Behavioral blocking (a.k.a kernel rules / system rules) can provide the first layer of defense against emerging threats exploiting 0-day vulnerabilities. Exploits commonly take advantage of mistakes made by programmers and thus good applications can turn bad in an instant.

Malformed documents have accounted for a good number of these attacks (PDF, MDB, DOC, etc) recently. Take for example the new vulnerability discovered in Microsoft Access reported by Ismael Briones from PandaLabs (http://pandalabs.pandasecurity.com/archive/New-MS-Access-exploit.aspx).

All in all a bit of clever social engineering can result in successful exploitation, thus, resulting in confidential information being stolen from a user’s system.

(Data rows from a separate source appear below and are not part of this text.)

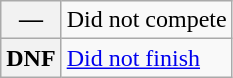
Did not compete [146, 20]
— [31, 20]
Did not finish [146, 58]
DNF [31, 58]
From the cell containing the given text, extract its center point as (X, Y) coordinate. 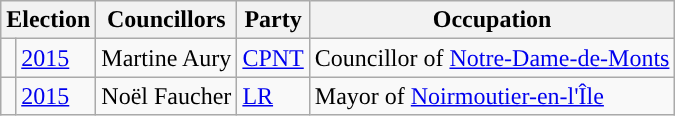
Noël Faucher (166, 96)
CPNT (273, 58)
Councillor of Notre-Dame-de-Monts (492, 58)
Party (273, 20)
Councillors (166, 20)
Occupation (492, 20)
LR (273, 96)
Election (48, 20)
Mayor of Noirmoutier-en-l'Île (492, 96)
Martine Aury (166, 58)
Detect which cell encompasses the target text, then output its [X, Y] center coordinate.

An effective use of behavioral blocking can mitigate the risks of a 0-day threat. This works by monitoring the behavior of applications and applying such rules as: “Adobe Acrobat shouldn’t spawn a command shell“, or “Internet Explorer should not inject threads into other processes.”

This way one can proactively block new exploits (including the one for MS Access) without the actual need to analyze the threat and produce detection for it. However; it is still crucial that other protection layers exist (behavioral analysis, system hardening, IPS firewall, etc) as behavioral blocking alone is not 100%.